[Work required]: Starting with the line containing "Stephen R. Donaldson (145, 328)" and going on through the line containing "10:24 AM (204, 2457)", return the lines of the data below exactly, and only those.

[Records supplied]:
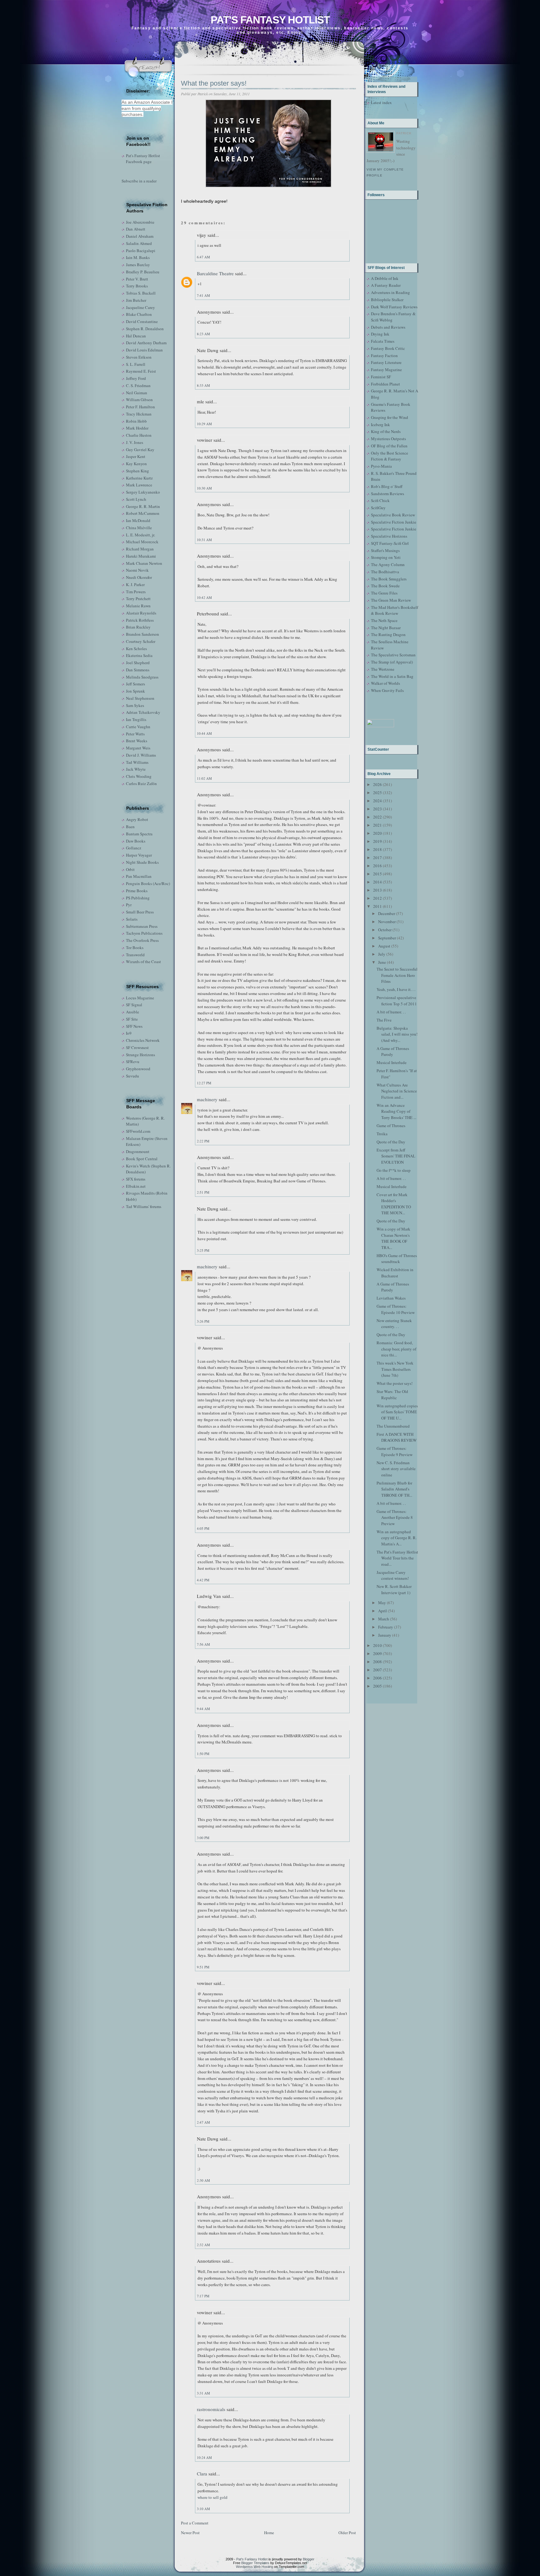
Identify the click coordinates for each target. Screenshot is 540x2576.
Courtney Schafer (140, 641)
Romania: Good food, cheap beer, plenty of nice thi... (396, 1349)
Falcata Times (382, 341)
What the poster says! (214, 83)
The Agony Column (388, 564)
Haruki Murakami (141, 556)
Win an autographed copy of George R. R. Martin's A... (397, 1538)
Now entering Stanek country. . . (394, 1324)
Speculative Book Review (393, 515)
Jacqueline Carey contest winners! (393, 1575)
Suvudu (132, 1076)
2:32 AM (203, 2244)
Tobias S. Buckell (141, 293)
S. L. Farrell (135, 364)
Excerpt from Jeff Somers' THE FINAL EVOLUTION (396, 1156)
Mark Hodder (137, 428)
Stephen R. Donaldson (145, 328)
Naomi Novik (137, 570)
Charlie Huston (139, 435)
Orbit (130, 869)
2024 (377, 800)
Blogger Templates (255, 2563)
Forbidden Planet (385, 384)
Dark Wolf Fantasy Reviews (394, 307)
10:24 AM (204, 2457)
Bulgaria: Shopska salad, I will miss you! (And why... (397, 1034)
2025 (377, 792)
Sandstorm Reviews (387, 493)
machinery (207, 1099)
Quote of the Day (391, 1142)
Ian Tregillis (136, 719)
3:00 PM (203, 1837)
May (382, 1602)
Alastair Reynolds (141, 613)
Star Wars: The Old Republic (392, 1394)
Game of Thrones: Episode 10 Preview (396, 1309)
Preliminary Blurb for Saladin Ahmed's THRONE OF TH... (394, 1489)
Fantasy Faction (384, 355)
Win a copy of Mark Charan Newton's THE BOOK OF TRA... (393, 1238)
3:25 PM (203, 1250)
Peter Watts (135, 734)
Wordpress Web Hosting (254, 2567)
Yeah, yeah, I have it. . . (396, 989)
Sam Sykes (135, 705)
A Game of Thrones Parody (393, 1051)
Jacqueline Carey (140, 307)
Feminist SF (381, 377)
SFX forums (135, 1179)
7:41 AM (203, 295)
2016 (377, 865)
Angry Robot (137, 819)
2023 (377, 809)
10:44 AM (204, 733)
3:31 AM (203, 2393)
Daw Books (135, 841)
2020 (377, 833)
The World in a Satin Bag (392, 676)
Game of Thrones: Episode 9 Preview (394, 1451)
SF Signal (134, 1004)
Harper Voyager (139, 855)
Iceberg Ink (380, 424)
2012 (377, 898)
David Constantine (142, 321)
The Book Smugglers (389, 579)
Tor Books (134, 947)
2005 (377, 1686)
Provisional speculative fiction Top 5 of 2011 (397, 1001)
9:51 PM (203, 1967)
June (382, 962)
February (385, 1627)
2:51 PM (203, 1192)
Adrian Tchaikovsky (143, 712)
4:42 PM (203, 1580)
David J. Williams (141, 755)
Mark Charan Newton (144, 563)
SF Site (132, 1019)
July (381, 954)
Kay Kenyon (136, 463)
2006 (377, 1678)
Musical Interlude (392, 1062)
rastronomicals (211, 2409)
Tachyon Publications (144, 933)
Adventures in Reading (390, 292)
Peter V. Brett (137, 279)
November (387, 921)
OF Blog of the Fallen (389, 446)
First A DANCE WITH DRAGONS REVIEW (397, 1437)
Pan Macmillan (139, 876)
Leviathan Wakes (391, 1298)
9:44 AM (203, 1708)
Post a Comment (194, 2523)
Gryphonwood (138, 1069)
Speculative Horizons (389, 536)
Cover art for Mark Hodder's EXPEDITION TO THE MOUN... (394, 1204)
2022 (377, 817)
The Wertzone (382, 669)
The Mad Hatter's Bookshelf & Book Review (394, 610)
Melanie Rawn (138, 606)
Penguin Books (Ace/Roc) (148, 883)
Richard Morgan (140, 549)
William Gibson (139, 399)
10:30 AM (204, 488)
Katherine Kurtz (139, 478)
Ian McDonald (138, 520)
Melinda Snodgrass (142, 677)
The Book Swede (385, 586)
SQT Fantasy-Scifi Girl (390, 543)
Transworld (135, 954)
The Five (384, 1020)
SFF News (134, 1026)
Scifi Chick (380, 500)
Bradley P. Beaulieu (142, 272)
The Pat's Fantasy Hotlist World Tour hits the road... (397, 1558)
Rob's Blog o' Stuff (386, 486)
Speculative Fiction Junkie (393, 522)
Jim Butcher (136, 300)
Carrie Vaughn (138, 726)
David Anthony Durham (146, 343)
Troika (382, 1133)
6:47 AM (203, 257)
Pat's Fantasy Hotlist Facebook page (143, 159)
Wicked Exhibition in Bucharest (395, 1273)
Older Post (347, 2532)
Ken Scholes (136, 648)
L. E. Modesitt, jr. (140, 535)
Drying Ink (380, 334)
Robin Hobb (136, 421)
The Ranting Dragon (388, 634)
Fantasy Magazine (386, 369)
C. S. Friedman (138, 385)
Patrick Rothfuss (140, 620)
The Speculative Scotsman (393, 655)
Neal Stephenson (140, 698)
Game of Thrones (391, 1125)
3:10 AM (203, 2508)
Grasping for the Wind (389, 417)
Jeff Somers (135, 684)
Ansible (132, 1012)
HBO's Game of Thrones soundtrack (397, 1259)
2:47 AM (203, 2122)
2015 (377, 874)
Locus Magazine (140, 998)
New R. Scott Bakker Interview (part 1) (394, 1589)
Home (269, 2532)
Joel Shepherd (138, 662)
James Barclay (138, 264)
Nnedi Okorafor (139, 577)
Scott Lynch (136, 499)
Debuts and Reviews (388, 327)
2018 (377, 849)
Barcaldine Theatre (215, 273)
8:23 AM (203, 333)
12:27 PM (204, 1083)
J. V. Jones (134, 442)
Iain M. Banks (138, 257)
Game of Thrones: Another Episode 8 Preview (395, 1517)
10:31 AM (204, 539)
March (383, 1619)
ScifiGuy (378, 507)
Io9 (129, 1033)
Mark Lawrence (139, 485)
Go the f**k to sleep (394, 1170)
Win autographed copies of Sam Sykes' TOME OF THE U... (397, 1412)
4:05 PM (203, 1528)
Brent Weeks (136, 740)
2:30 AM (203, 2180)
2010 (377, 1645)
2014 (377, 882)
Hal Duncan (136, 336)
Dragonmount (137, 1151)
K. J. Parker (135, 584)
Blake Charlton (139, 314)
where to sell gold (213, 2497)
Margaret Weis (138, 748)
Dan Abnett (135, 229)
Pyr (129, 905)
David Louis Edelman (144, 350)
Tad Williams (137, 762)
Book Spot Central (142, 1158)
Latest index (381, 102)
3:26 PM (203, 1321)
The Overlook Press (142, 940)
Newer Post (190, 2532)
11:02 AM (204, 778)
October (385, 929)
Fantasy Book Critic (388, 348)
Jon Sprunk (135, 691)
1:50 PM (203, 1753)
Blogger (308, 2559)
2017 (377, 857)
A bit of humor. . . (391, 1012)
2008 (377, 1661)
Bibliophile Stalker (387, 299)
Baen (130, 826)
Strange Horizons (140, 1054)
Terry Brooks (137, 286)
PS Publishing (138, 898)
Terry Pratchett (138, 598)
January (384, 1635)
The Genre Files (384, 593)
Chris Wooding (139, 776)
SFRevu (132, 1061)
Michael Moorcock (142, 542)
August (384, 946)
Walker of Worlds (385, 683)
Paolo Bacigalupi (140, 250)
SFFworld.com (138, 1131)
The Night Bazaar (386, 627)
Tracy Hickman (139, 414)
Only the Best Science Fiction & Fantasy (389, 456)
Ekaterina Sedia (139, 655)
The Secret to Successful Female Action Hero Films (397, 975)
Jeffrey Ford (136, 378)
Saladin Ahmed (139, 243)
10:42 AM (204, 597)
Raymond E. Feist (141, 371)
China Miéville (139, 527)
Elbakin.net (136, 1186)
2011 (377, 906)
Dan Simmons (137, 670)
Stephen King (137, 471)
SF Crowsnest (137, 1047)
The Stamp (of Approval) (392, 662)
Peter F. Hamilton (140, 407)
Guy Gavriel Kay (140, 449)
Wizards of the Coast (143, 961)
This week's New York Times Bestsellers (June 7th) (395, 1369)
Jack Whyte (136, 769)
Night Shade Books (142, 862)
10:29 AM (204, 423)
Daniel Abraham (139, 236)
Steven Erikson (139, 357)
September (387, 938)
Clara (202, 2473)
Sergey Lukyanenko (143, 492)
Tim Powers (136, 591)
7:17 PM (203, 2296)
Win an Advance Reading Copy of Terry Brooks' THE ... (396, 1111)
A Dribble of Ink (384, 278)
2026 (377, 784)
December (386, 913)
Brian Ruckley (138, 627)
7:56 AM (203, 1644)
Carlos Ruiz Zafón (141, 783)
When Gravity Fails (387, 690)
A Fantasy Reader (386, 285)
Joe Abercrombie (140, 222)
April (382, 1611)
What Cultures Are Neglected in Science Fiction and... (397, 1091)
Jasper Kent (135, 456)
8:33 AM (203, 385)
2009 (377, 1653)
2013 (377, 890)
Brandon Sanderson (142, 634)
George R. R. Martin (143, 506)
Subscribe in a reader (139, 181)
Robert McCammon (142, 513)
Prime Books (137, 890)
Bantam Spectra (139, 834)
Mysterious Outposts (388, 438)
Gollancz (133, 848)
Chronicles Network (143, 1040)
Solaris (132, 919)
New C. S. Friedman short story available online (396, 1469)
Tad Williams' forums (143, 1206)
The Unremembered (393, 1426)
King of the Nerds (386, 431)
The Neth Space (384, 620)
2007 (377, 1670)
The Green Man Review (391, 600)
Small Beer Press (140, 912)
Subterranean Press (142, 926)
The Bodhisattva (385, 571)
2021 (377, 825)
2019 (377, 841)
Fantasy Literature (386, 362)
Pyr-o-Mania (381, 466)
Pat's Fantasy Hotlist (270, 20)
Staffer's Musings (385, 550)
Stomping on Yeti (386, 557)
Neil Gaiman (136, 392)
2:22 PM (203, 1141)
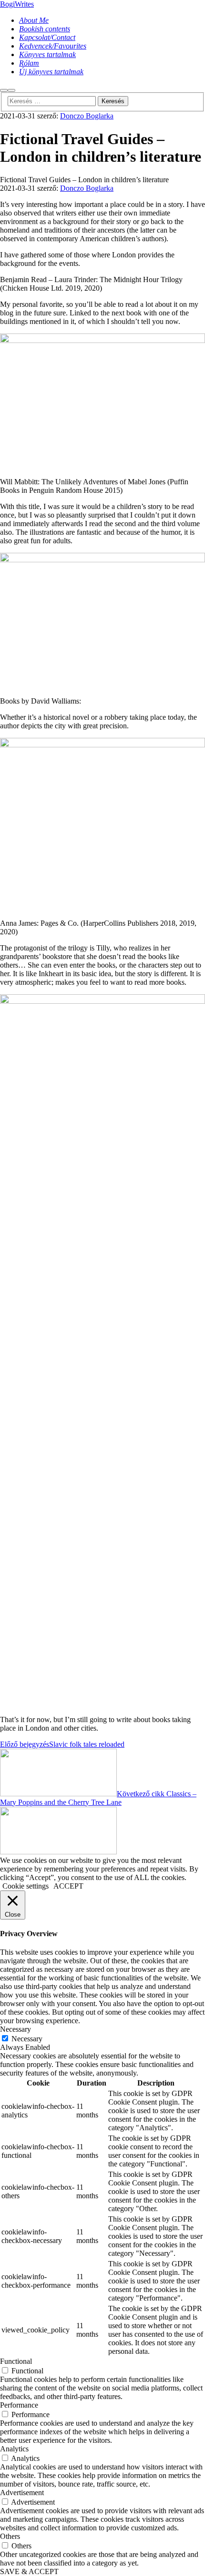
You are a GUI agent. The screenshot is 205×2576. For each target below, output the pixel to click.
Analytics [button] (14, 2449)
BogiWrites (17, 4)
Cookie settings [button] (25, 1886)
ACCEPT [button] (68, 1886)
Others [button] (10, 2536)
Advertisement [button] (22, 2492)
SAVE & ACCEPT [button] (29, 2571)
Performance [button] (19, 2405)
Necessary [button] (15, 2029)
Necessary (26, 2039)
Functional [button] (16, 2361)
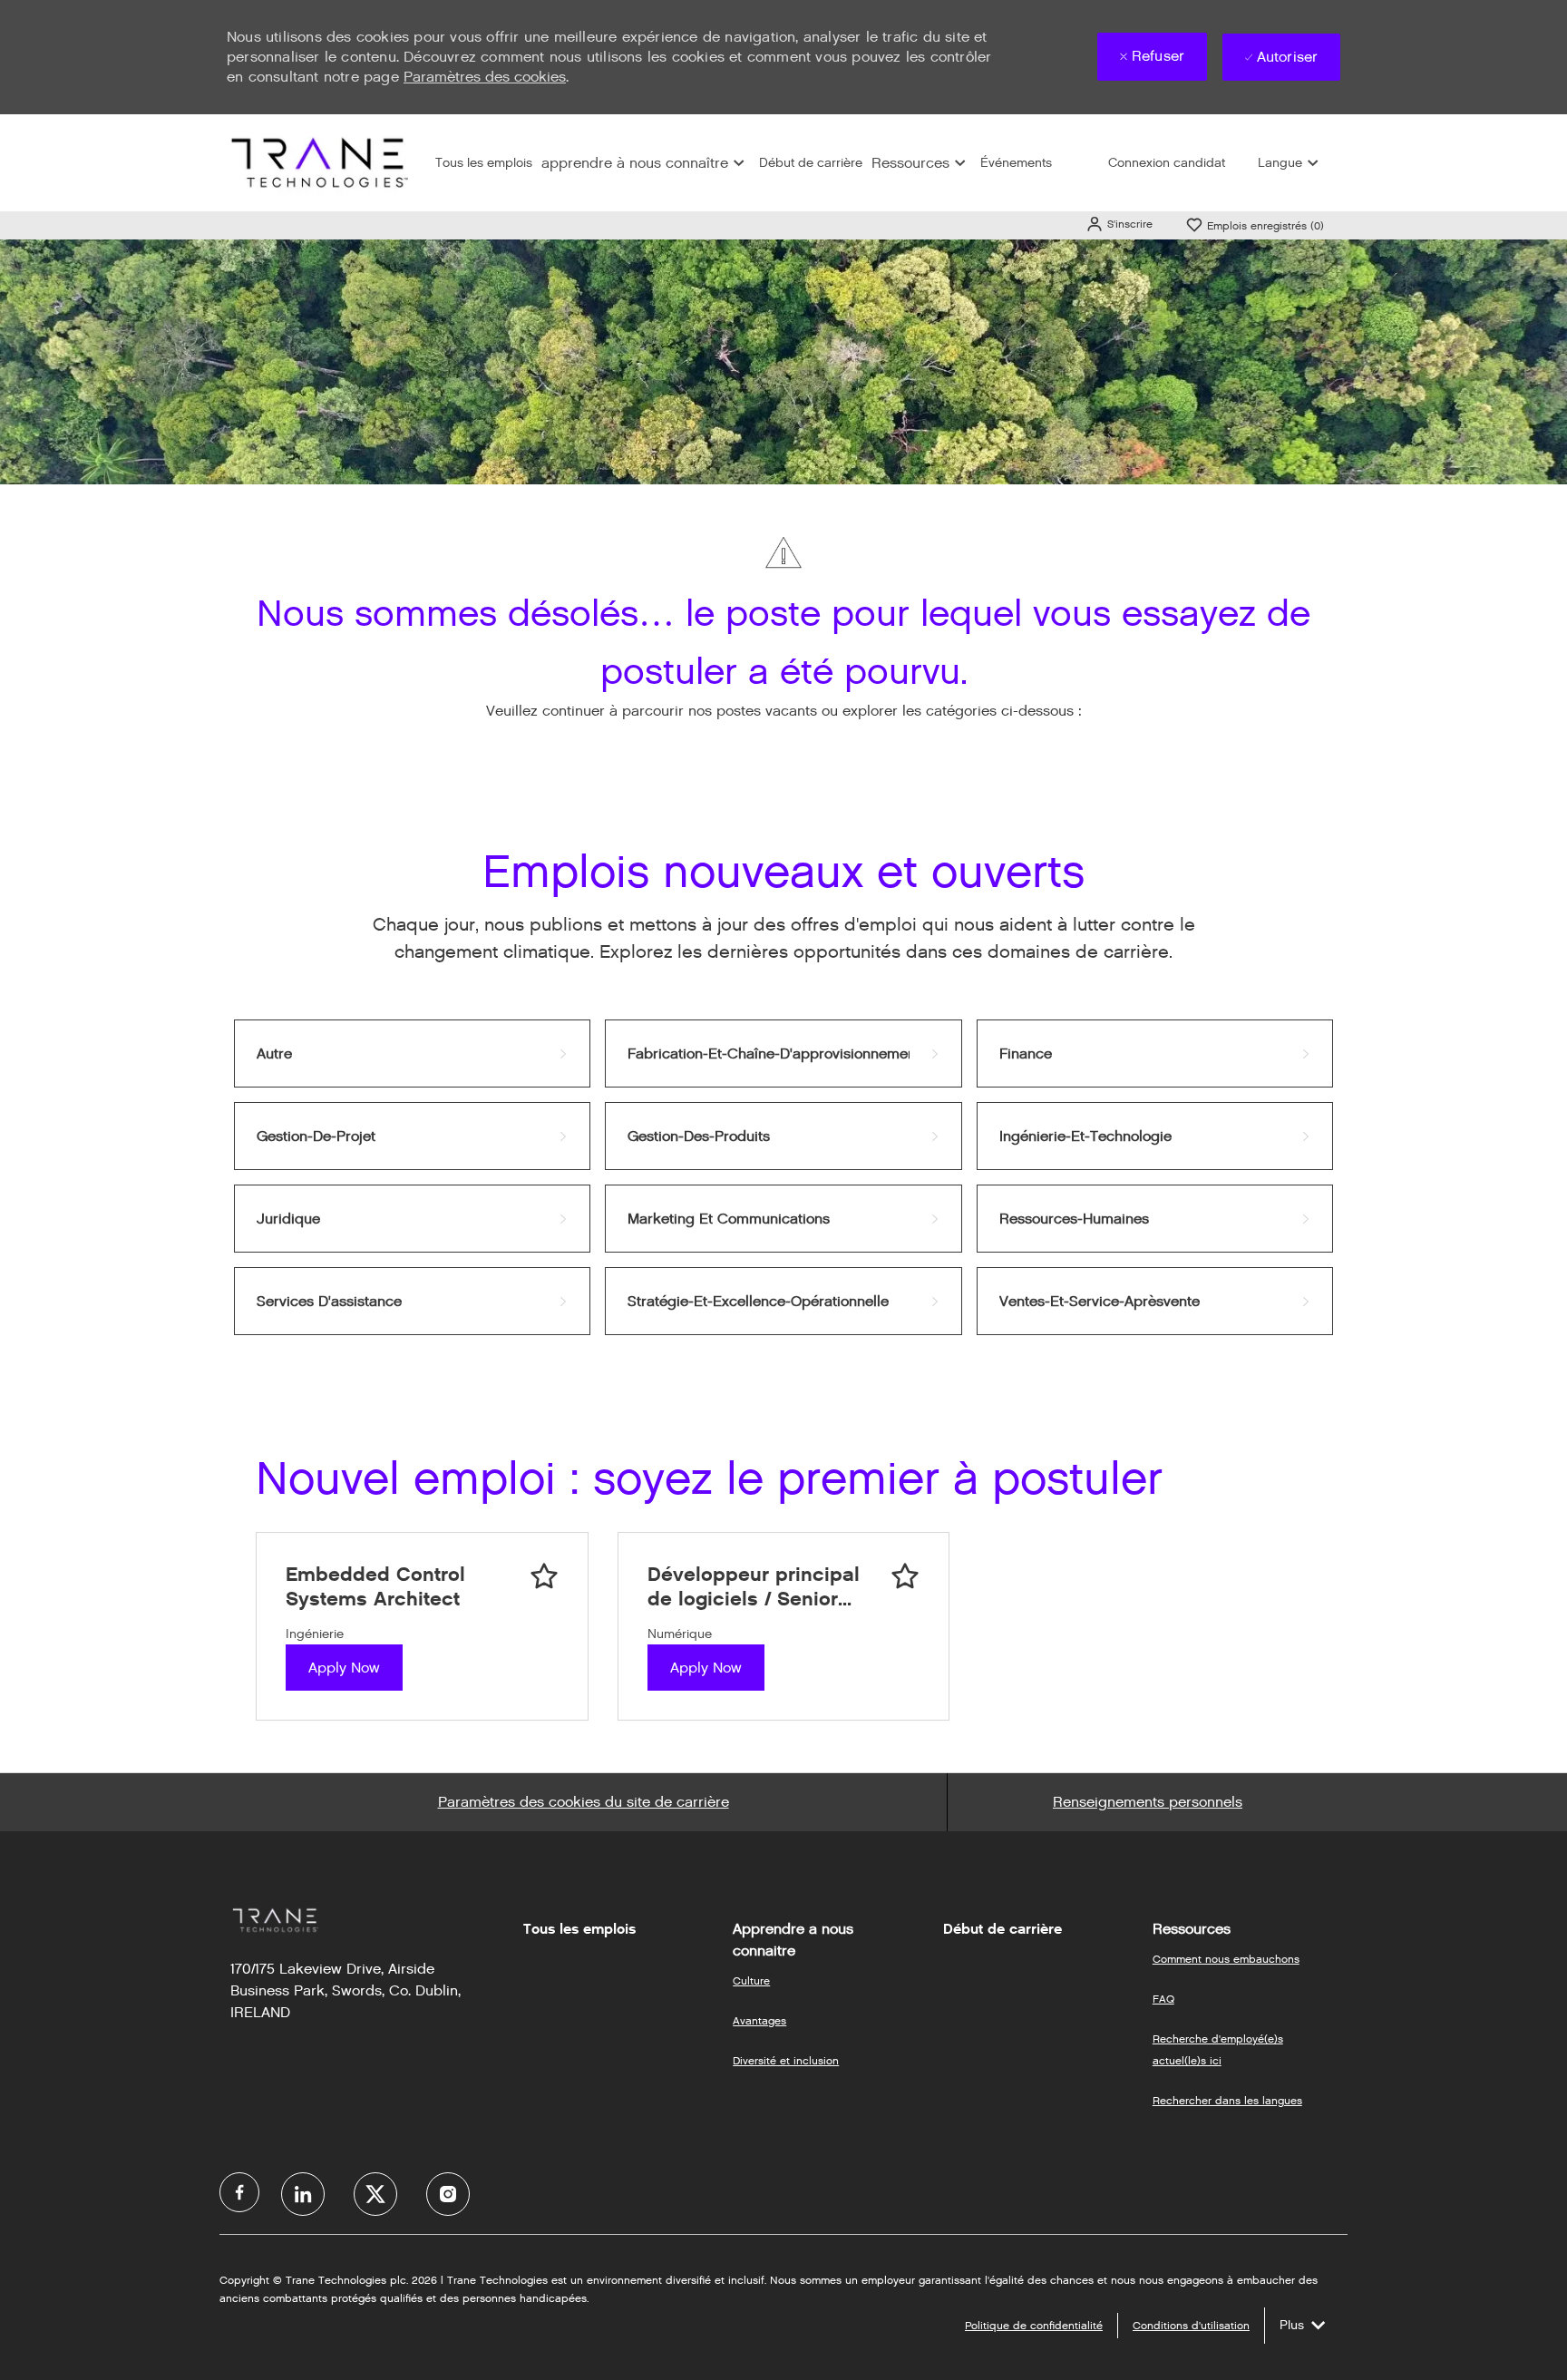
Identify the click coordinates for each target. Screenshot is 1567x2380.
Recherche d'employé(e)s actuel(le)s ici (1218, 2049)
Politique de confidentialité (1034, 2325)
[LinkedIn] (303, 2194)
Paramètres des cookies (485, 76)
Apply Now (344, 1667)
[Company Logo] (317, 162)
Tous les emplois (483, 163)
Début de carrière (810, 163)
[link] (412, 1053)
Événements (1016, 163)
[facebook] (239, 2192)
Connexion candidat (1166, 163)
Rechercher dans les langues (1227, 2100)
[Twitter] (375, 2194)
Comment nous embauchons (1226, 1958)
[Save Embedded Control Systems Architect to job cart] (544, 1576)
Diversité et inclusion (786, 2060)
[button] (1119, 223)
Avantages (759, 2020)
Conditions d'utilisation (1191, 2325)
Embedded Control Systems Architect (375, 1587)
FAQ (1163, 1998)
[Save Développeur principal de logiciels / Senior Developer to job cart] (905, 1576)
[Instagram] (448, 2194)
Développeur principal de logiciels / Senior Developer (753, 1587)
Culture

[Answer for the task]:
Stephen R. Donaldson (145, 328)
Naomi Novik (137, 570)
Charlie Huston (139, 435)
Orbit (130, 869)
2024 (377, 800)
Blogger Templates (255, 2563)
Forbidden Planet (385, 384)
Dark Wolf Fantasy Reviews (394, 307)
10:24 AM (204, 2457)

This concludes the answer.